■ WHAT TO PRODUCE
Once the pictures are removed, return each record below exactly as written.

[Items listed in a dataset]
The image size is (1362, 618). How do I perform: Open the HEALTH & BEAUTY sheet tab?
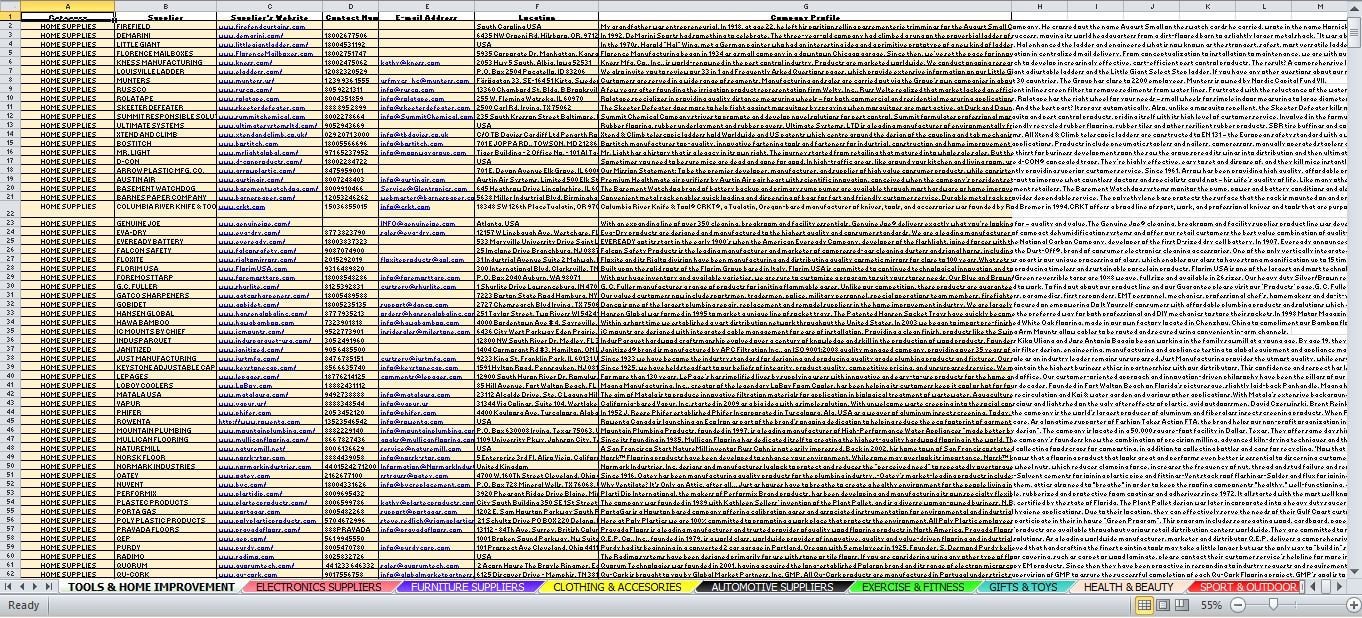[x=1128, y=587]
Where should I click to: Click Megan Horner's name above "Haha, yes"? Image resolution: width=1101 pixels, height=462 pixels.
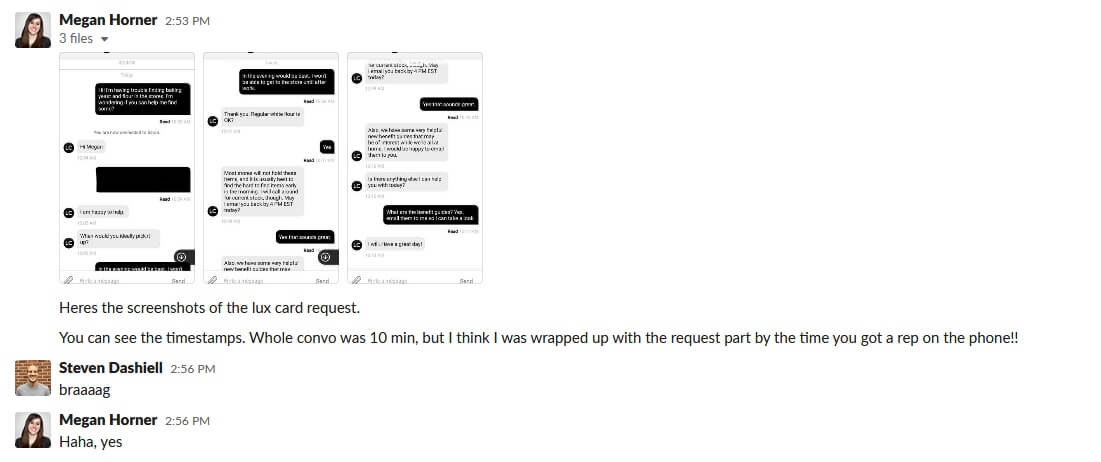[108, 420]
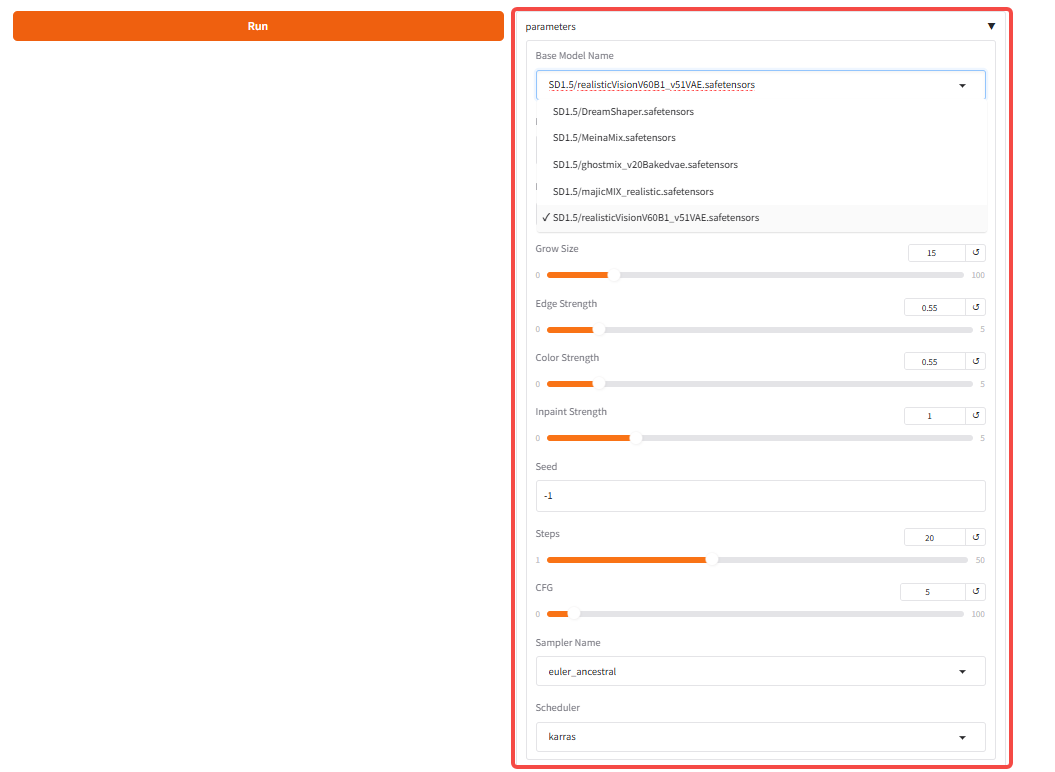The width and height of the screenshot is (1055, 772).
Task: Choose the checked realisticVisionV60B1 option
Action: point(655,218)
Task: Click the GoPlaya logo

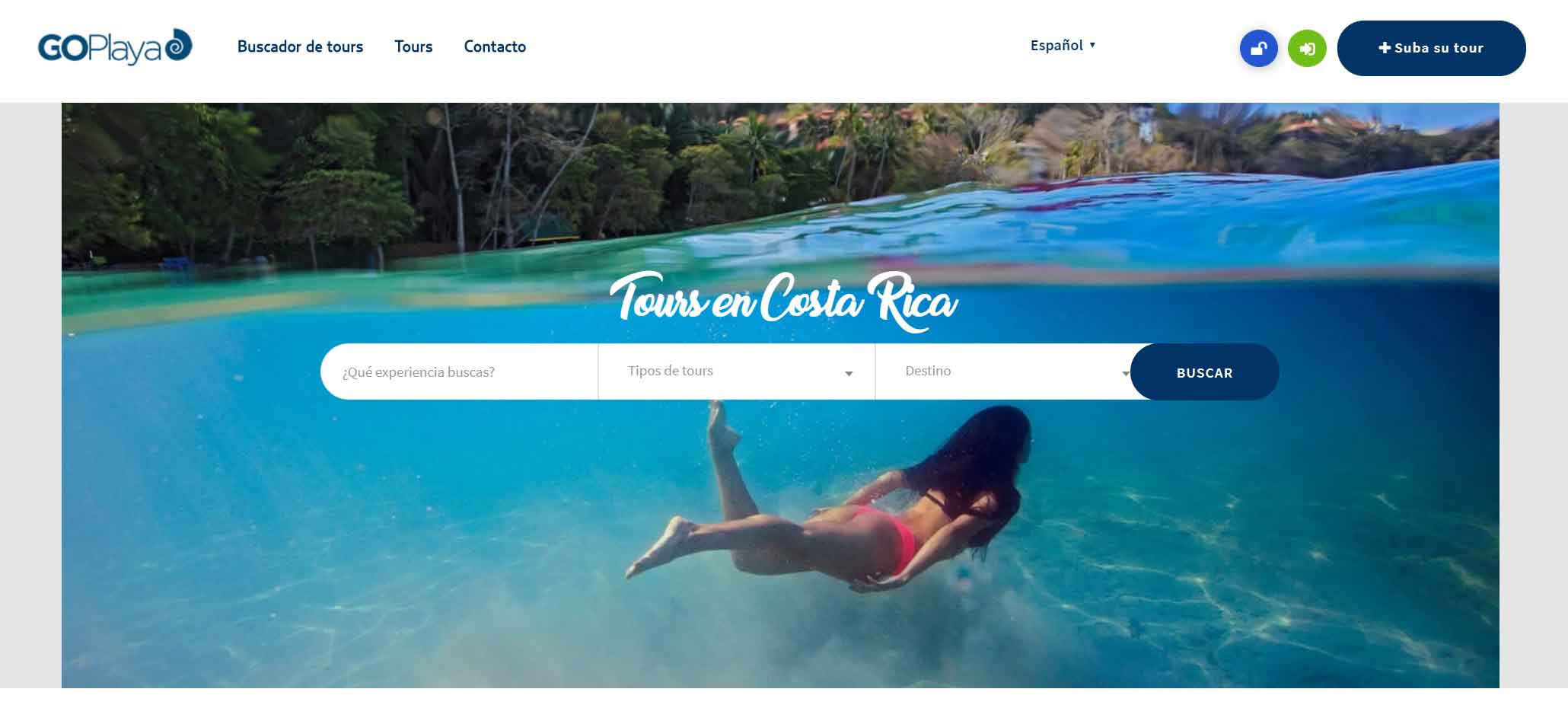Action: [x=115, y=47]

■ SOLUTION
The image size is (1362, 618). How do I perform: Open the HEALTH & BEAUTY sheet tab?
[x=1128, y=587]
Where should I click to: Click Megan Horner's name above "Haha, yes"? Image resolution: width=1101 pixels, height=462 pixels.
[108, 420]
The width and height of the screenshot is (1055, 772).
Task: Choose the checked realisticVisionV60B1 option
Action: point(655,218)
Task: Click the GoPlaya logo

Action: [x=115, y=47]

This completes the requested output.